TASK -
Repeat only the stretch of lines below that runs from the line with "Task: Click the bullet" through the line with "Open the Applications", unaltered.

┄┄┄┄┄┄

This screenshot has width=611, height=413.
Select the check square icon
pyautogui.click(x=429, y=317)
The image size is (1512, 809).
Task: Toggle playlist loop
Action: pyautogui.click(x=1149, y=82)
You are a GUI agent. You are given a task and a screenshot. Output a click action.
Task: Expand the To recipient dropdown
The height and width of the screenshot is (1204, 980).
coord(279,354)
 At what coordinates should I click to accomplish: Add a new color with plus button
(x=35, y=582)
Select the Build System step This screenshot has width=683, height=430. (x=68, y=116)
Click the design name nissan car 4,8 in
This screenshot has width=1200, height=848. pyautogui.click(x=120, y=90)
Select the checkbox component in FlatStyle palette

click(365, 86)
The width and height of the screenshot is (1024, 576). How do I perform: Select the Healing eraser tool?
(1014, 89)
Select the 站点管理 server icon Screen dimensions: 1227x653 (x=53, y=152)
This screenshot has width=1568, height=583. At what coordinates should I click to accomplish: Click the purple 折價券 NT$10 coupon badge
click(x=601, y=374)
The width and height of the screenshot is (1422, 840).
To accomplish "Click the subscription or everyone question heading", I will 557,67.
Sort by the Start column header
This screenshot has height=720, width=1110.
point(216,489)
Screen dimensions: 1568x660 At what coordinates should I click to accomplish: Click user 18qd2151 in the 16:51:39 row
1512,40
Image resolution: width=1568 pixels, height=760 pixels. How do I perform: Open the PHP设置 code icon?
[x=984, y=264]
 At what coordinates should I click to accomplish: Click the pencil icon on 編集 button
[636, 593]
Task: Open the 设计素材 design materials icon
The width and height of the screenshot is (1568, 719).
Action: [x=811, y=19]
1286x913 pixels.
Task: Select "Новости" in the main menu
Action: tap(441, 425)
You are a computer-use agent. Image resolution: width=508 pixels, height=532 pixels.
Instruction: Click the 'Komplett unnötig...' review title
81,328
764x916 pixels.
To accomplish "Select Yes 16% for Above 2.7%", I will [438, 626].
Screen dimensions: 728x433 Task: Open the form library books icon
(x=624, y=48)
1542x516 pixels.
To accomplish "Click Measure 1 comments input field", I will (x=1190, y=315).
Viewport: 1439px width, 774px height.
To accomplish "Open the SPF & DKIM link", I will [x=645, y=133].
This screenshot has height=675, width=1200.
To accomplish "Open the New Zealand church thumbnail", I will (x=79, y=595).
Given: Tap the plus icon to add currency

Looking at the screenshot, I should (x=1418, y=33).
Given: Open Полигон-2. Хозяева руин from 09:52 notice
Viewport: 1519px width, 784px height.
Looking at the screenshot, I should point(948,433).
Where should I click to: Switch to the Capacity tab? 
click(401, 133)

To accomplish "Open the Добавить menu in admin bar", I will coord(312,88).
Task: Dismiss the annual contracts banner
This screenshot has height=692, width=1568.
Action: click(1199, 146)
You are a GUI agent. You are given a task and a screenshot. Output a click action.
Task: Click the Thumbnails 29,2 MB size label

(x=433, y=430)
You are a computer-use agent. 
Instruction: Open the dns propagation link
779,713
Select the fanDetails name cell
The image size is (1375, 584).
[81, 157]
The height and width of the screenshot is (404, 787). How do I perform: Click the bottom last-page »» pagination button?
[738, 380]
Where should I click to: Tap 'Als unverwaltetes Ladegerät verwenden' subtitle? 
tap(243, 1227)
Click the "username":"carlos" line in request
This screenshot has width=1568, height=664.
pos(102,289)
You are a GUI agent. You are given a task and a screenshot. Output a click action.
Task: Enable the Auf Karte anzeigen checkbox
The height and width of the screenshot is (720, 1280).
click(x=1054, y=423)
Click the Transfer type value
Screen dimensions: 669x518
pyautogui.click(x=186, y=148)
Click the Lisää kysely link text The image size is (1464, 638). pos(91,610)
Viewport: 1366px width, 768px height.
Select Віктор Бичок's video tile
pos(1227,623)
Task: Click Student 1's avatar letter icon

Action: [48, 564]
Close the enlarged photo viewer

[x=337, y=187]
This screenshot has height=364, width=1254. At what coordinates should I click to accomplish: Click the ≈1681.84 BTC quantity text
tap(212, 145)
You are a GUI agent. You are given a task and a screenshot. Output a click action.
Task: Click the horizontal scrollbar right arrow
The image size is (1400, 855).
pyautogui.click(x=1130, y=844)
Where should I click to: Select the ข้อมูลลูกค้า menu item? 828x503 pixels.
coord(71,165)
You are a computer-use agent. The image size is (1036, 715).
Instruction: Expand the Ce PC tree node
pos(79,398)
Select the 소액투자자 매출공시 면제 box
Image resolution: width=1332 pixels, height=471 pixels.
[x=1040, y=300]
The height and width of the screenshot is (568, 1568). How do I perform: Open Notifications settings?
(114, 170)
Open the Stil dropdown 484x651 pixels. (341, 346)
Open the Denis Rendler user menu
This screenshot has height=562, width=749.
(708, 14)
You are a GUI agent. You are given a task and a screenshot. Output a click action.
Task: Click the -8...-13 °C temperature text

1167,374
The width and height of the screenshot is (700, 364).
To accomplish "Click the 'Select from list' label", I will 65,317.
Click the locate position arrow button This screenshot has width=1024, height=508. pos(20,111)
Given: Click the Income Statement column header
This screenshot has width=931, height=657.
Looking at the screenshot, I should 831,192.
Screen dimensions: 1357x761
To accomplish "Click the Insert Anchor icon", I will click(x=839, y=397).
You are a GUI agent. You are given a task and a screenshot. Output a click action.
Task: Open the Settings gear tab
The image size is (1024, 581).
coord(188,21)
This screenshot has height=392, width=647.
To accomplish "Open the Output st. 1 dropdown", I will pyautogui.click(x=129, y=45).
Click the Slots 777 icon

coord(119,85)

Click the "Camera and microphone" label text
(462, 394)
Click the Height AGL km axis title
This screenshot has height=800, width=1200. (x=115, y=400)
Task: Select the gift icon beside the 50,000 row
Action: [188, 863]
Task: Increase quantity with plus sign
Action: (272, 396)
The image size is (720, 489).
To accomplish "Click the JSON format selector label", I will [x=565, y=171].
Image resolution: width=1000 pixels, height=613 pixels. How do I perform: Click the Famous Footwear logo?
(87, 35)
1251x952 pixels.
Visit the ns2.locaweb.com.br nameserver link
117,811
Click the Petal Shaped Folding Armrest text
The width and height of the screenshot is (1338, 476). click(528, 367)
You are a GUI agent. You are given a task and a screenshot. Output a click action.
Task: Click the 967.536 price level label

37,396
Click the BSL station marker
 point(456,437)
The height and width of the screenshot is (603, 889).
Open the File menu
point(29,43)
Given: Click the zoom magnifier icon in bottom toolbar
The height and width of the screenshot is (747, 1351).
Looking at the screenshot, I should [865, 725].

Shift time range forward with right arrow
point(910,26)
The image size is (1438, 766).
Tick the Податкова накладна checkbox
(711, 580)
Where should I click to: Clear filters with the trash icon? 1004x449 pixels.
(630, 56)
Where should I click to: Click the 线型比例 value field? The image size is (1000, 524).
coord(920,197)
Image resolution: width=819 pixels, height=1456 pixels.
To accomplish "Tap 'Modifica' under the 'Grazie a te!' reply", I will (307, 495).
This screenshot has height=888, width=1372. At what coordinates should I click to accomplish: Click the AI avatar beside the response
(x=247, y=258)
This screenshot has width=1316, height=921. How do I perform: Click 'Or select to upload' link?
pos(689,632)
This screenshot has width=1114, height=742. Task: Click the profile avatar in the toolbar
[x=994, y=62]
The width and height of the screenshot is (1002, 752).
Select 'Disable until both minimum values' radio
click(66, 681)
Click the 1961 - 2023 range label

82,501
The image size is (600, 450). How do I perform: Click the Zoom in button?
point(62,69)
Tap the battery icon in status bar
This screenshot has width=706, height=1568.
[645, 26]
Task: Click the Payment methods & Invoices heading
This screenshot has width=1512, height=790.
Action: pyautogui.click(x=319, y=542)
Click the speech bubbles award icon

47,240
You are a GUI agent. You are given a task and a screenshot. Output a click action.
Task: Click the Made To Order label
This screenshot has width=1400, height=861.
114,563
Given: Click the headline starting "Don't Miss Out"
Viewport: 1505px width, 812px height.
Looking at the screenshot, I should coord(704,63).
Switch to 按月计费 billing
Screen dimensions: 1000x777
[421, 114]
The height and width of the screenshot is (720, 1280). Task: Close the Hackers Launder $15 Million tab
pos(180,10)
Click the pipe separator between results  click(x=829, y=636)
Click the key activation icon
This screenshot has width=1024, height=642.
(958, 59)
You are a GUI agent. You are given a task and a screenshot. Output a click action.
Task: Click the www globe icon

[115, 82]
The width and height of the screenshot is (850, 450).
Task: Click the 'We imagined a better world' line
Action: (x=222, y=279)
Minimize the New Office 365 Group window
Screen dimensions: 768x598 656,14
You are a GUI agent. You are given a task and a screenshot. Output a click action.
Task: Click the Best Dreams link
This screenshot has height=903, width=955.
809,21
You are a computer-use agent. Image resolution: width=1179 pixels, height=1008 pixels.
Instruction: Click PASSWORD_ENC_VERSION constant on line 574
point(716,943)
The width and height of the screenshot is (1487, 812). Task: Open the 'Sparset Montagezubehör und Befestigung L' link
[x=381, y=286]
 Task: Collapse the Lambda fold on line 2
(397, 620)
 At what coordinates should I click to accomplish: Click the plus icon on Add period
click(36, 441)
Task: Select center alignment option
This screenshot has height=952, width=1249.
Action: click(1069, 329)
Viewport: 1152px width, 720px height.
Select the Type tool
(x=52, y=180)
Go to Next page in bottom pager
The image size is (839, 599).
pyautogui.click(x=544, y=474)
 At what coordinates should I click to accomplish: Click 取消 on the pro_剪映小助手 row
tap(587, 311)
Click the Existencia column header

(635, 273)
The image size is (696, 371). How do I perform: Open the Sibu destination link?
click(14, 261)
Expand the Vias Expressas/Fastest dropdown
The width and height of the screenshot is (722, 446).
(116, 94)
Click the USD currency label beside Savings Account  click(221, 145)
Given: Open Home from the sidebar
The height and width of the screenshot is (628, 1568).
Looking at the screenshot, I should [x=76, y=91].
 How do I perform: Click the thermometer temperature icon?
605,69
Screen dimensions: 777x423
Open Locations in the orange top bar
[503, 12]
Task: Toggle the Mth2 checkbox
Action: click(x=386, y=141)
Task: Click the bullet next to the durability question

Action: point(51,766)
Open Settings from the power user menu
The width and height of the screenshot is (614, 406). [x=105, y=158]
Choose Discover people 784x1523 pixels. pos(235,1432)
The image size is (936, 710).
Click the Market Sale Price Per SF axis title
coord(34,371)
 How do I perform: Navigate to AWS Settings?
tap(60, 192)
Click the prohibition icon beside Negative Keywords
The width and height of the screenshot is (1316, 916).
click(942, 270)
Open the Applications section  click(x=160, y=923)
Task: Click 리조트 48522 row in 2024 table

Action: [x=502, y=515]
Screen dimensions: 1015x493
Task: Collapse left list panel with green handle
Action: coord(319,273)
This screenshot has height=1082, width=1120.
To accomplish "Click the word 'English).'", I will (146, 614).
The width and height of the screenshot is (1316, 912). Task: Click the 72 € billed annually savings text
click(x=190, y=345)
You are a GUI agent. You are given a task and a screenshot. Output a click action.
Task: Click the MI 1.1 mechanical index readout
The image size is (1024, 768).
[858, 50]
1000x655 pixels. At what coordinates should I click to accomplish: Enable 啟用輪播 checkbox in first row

┄┄┄┄┄┄

COMPLETED EXERCISE -
Task: Click the bullet next to the durability question

Action: point(51,766)
Open Settings from the power user menu
The width and height of the screenshot is (614, 406). [x=105, y=158]
Choose Discover people 784x1523 pixels. pos(235,1432)
The image size is (936, 710).
Click the Market Sale Price Per SF axis title
coord(34,371)
 How do I perform: Navigate to AWS Settings?
tap(60, 192)
Click the prohibition icon beside Negative Keywords
The width and height of the screenshot is (1316, 916).
click(942, 270)
Open the Applications section  click(x=160, y=923)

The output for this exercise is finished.